A forum, hosted by television personality and entrepreneur RJ Ledesma, will feature other successful entrepreneurs, like Gilbert Jim of Bubbatealicious Pearl Milk Tea Place, Rossana Lenado of Ahead Learning Center and Rommel Juan of Binalot.
Students and aspiring entrepreneurs could learn how to become “real negosyantes” and “turn adversities into opportunities” in business ventures, said DLSAA chair Herbert Tuason. He expressed the hope the event would inspire more people to become entrepreneurs.
“Take the plunge and jump in,” Sy said.
Apart from the discussions, at least
25 booths of different companies and franchisors will be showcased at the exhibit, including Generika, SeaOil Philippines Inc. and Microsoft.
Exhibitors will not only sell their products but will invite participants to join their businesses by becoming franchisees.
“Franchising is the best shortcut to doing business,” said Ricardo Cuna, vice president of the Association of Filipino Franchisors Inc. (AFFI).
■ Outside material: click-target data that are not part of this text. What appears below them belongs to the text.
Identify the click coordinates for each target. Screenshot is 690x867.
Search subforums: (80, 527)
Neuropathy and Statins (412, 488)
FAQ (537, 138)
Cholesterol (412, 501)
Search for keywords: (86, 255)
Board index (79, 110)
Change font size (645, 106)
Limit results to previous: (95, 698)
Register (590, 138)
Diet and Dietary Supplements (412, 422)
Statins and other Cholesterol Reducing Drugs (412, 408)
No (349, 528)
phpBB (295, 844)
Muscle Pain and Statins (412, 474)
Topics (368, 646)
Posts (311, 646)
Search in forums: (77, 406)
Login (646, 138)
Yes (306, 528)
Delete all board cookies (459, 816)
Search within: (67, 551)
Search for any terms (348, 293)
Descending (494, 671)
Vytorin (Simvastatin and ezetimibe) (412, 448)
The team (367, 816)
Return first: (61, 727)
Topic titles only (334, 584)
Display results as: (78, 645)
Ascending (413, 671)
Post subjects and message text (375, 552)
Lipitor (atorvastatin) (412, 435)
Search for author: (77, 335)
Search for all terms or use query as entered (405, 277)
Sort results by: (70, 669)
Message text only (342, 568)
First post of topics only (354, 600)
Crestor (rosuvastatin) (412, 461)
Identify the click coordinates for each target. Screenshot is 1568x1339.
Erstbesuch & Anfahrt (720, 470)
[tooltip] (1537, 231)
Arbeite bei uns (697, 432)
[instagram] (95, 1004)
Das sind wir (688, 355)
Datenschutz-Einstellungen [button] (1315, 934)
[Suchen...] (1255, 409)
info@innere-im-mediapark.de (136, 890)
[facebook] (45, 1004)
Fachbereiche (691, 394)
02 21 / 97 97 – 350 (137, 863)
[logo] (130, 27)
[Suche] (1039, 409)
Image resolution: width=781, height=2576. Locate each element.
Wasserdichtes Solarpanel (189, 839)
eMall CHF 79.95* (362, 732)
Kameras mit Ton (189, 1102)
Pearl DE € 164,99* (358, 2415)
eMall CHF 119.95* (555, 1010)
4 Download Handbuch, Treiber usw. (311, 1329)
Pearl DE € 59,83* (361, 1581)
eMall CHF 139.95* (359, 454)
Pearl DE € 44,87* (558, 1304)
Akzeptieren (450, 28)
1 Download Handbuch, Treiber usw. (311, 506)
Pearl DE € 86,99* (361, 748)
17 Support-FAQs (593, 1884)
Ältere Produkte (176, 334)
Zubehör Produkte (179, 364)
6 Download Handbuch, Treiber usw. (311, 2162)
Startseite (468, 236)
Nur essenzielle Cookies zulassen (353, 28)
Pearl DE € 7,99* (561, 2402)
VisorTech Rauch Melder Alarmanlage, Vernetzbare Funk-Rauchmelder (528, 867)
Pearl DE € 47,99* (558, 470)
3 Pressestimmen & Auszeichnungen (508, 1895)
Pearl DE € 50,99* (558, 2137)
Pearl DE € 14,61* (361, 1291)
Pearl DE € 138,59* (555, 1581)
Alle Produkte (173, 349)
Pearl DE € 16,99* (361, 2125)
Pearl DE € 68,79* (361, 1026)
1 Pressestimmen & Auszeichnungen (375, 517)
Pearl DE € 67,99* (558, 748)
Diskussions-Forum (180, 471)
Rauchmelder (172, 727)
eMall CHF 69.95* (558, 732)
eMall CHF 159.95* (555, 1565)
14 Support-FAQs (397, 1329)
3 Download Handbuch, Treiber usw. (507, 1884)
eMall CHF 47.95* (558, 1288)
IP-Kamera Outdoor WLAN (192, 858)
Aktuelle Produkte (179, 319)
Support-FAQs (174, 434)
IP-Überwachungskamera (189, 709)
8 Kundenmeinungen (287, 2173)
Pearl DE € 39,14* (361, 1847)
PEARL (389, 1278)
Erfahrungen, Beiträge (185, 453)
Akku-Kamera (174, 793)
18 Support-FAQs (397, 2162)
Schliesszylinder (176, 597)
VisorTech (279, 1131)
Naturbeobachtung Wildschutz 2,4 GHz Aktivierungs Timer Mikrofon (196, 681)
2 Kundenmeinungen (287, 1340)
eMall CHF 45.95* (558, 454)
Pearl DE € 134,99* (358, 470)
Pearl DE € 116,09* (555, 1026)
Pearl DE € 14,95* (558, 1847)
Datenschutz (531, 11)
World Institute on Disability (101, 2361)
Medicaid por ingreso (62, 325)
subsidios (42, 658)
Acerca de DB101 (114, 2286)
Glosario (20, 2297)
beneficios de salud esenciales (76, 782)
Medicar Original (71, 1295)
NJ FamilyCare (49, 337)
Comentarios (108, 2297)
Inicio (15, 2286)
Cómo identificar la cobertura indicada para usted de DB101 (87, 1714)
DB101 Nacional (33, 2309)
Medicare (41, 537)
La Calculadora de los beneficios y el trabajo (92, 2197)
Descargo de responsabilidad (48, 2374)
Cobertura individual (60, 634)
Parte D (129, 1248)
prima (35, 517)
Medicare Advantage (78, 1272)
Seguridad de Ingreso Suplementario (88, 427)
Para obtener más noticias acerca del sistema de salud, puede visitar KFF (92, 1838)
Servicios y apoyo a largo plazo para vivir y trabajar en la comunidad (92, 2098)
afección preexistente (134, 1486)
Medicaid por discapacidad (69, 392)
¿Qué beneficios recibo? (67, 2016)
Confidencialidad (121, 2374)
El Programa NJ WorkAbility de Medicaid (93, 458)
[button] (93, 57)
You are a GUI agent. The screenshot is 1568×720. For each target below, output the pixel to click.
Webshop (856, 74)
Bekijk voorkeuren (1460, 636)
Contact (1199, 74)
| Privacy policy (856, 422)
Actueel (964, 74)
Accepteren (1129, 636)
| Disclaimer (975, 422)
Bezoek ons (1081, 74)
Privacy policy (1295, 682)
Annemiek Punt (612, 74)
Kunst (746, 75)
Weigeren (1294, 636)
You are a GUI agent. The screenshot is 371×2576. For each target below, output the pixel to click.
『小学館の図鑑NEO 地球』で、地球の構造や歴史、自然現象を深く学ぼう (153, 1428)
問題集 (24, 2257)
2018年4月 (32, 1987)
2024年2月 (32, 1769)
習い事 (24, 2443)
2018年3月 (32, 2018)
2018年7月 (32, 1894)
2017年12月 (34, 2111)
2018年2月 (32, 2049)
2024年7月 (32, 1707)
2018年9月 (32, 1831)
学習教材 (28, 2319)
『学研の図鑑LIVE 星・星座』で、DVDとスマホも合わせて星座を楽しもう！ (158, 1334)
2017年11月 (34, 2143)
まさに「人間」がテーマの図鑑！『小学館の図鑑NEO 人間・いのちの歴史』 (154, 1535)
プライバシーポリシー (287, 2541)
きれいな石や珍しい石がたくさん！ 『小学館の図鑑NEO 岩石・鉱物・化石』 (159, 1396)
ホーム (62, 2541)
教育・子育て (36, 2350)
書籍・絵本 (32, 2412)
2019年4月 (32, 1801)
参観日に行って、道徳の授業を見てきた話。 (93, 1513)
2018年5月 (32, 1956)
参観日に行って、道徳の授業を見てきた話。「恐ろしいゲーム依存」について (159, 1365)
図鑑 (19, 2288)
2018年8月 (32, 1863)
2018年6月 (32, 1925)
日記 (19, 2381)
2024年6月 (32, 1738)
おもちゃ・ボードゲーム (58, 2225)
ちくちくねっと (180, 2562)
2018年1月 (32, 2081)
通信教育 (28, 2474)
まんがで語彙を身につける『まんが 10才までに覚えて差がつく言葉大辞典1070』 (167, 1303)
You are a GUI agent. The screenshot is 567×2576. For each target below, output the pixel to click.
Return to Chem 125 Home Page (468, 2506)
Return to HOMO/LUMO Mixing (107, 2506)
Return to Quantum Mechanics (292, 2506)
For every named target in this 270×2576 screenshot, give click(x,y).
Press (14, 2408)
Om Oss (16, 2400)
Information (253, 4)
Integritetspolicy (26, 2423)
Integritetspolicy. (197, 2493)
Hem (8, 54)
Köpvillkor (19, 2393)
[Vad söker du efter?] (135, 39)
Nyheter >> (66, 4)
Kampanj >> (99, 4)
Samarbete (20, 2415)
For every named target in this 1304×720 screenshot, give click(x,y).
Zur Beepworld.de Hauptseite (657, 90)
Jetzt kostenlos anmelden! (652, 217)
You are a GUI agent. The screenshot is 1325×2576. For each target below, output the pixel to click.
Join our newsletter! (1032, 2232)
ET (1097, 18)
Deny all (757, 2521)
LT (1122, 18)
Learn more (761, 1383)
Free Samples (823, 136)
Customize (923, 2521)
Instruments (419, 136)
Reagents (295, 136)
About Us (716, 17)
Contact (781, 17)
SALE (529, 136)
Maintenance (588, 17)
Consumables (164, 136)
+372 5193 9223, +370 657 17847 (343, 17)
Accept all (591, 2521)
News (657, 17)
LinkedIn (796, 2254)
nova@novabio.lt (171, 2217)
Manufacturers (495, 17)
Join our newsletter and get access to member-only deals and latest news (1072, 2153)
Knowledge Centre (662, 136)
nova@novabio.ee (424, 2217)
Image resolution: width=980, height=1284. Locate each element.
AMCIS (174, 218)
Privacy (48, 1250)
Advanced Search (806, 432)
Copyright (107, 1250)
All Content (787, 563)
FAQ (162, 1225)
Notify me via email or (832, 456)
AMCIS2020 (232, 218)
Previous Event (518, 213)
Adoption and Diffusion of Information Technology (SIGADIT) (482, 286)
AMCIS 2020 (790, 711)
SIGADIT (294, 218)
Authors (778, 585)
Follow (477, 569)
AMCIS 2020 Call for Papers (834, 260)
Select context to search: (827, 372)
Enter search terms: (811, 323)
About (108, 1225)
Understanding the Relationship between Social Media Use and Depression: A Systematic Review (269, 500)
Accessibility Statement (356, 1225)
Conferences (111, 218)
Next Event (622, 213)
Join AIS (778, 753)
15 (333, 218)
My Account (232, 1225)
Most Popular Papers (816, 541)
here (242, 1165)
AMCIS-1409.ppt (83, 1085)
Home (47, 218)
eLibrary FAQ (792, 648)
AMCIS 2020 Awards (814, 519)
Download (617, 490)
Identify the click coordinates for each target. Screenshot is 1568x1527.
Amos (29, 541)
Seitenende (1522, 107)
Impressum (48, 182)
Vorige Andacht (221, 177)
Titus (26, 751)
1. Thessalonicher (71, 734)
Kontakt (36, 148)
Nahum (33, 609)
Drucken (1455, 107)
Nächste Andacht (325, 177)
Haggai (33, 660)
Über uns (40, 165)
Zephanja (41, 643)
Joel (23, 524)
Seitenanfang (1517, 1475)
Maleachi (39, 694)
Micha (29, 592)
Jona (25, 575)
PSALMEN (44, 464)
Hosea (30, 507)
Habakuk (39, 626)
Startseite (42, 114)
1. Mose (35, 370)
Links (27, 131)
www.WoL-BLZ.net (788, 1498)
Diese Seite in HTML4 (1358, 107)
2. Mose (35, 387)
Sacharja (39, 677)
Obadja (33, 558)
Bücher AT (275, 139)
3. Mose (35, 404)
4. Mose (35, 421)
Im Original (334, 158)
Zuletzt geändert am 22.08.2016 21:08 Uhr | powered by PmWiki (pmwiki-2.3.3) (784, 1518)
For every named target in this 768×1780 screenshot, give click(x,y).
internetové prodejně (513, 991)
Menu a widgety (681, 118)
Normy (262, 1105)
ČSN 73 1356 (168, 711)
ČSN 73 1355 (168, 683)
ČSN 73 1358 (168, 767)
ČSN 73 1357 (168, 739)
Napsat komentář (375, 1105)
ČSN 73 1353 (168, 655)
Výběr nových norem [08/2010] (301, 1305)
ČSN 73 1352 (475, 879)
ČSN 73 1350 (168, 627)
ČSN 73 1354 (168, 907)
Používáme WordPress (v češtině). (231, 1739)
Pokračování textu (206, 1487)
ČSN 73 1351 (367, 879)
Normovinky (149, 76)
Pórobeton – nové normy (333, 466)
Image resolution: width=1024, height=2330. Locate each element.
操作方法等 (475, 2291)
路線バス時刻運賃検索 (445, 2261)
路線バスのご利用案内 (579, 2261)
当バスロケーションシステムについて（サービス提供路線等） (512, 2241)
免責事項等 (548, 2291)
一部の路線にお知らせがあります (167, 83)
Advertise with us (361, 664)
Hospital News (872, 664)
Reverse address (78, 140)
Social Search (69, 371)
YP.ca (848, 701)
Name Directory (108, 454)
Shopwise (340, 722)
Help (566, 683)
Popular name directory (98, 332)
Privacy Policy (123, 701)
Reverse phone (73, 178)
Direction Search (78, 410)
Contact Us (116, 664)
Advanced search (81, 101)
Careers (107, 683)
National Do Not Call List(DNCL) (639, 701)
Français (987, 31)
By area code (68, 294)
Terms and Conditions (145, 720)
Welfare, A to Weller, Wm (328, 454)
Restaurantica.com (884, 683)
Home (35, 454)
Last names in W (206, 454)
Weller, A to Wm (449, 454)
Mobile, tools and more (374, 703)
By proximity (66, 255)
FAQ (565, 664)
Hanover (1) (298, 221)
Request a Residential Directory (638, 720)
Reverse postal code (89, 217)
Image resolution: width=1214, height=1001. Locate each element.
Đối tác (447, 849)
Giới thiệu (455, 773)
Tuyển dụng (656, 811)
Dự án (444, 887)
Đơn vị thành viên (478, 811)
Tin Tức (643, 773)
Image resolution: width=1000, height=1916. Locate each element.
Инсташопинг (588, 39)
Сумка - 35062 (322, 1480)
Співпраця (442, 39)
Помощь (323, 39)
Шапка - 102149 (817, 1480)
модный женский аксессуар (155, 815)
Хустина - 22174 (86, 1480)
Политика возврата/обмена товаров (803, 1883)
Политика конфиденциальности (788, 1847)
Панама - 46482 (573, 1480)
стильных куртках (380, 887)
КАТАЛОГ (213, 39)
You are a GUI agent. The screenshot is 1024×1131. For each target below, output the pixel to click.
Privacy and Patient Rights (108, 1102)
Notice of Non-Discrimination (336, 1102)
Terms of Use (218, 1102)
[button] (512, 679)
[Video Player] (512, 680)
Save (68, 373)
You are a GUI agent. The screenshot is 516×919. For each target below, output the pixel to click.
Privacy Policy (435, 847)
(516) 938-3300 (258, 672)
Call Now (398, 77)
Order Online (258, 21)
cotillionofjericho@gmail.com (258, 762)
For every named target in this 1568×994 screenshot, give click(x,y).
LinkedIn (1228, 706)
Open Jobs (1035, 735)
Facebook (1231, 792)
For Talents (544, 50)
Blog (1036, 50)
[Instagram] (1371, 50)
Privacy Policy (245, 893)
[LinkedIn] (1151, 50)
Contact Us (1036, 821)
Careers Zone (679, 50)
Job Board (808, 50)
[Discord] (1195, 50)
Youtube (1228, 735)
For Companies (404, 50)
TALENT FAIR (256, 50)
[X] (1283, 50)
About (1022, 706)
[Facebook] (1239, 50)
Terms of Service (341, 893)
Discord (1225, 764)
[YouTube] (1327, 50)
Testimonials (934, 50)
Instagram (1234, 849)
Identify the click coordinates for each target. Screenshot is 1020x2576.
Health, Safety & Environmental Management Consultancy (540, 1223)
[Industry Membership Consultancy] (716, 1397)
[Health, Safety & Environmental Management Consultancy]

“We want the Philippines to become the center of franchising development in Asia,” said Philippine Franchise Association (PFA) president Elizabeth Pardo-Orbeta, adding that franchising was like “a big brother watching over you.”
But AFFI president Armando “Butz” Bartolome advised caution in buying a franchise. He said anyone who planned to become a franchisee must first “do your homework and investigate” to avoid “being scammed” and “burning your money.”
He also emphasized that franchisors and other entrepreneurs “need to professionalize doing business.”
Ramon Lopez, executive director of advocacy group Go Negosyo, said the expo was a “great equalizer” as it would try to reach out to “aspiring entrepreneurs,” “underprivileged ones” and “the youth.”
Lopez said students who would attend the event should grab the opportunity to absorb as much relevant and practical information from real-life experiences of established businesspersons that would complement theories and lessons learned in school.
Although Lopez admitted that not everyone could be an entrepreneur, he expressed the belief that “everyone can be enterprising” in any field.
The one-day expo will be held from
9 a.m. to 7 p.m. Admission is free to DLSU students, teachers, staff and alumni. Others will have to pay an entrance fee of P50.